SUPREME COURT - STATE OF NEW YORK NASSAU COUNTY TRIAL PART 25
Dec 14, 2018
2018 N.Y. Slip Op. 33289 (N.Y. Sup. Ct. 2018)

Opinion

INDEX NO. 606949/2017

12-14-2018

LG FUNDING, LLC, Plaintiff, v. FILTON LLC and YELENA VORONOVA, Defendants.


NYSCEF DOC. NO. 31 PRESENT: HON. JACK L. LIBERT, Justice. MOTION # 01 MG
MOTION SUBMITTED: SEPTEMBER 17, 2018

X X X

The following papers having been read on this motion:

Notice of Motion/Order to Show Cause..........1
Cross Motion/Answering Affidavits................2
Reply Affidavits.................................................3
Memorandum of Law......................................4

Plaintiff, LG Funding LLC, moves pursuant to CPLR 3211(a)(1) and (7) to dismiss defendants' affirmative defenses, and pursuant to CPLR 3212, for summary judgment.

Plaintiff's Contentions

On November 3, 2016, LG and Filton LLC entered into a written agreement entitled "Merchant Agreement." Under the terms of that agreement, Filton sold Filton's accounts receivable and other payments due. The accounts were valued at $75,255.60 and purchased for the discounted sum of $60,690.00, to be paid to LG in sums equal to 20% of Filton's daily revenue. The Merchant Agreement provided that in the event of a default the uncollected portion of the purchase price would become immediately due and payable.

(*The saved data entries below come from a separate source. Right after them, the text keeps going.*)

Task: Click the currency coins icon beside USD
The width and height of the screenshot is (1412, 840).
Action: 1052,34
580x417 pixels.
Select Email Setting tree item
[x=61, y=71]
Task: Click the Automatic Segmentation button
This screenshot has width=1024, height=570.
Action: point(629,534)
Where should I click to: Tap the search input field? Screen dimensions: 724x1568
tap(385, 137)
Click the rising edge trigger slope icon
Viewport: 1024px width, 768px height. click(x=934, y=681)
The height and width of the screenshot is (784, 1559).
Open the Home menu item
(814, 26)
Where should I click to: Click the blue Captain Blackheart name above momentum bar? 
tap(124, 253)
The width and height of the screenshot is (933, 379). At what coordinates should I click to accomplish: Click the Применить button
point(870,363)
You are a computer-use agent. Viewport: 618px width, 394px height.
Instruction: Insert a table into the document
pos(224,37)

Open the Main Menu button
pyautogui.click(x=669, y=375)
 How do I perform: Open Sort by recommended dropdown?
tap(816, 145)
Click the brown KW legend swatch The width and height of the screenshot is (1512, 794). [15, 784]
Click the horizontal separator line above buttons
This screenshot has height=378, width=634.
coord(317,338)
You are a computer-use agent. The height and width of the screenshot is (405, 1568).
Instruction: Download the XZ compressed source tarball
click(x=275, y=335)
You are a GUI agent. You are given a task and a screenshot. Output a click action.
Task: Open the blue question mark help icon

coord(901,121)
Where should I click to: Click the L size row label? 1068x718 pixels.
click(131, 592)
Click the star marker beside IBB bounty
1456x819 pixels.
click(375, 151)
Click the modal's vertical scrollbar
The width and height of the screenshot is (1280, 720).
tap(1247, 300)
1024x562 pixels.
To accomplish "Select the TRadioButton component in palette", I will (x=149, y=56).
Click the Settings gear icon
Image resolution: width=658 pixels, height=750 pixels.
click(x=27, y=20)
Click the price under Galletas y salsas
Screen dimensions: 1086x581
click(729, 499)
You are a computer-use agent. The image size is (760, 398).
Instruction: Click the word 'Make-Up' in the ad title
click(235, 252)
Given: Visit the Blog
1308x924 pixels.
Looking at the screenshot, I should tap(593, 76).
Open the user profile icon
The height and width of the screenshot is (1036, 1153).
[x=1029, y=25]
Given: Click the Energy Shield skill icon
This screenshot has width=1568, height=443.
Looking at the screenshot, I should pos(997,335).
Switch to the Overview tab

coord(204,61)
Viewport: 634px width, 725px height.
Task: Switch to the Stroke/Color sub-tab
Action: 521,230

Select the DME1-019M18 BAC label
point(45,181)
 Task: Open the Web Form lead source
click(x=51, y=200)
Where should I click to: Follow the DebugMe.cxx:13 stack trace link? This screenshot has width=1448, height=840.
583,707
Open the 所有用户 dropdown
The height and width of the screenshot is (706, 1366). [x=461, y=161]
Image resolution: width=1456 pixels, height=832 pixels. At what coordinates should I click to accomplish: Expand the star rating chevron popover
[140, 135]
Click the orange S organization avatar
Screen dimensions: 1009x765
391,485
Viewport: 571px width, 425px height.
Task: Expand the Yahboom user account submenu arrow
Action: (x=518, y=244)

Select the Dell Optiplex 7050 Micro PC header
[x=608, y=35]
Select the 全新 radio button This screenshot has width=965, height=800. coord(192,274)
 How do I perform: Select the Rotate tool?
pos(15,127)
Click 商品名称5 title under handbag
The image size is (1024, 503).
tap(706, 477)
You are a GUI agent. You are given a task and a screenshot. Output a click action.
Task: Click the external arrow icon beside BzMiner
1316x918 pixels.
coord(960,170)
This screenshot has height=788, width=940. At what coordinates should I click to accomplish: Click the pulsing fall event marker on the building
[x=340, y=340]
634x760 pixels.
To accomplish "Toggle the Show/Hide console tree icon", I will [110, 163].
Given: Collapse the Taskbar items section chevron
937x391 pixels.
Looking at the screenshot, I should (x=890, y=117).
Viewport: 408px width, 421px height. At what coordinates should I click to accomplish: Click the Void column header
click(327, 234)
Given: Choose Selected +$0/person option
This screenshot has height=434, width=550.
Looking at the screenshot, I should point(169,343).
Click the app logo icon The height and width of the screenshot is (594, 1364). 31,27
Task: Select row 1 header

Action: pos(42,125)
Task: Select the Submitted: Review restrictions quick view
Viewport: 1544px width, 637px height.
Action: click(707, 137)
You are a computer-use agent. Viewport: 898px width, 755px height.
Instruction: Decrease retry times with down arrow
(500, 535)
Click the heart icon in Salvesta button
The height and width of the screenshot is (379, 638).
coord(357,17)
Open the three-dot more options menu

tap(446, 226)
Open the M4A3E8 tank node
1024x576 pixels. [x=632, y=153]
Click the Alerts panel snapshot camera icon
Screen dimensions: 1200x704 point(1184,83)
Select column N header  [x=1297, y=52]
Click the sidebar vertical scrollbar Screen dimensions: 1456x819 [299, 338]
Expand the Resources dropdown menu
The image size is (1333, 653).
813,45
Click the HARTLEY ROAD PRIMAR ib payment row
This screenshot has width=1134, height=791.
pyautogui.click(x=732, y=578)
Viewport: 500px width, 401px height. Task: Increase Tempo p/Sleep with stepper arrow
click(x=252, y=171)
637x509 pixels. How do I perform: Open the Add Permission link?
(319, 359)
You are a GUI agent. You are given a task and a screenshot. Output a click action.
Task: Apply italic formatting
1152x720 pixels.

Plaintiff contends that Filton breached the Merchant Agreement by not forwarding the payments due LG; by blocking LG's access to a designated bank account from which Filton agreed to permit LG to withdraw such payments; by failing to deposit receivables into that designated account; by disposing of assets without LG's prior consent; and by depositing receivables into a bank account other than the designated account. On February 9, 2017, LG declared Filton in breach of the Merchant Agreement.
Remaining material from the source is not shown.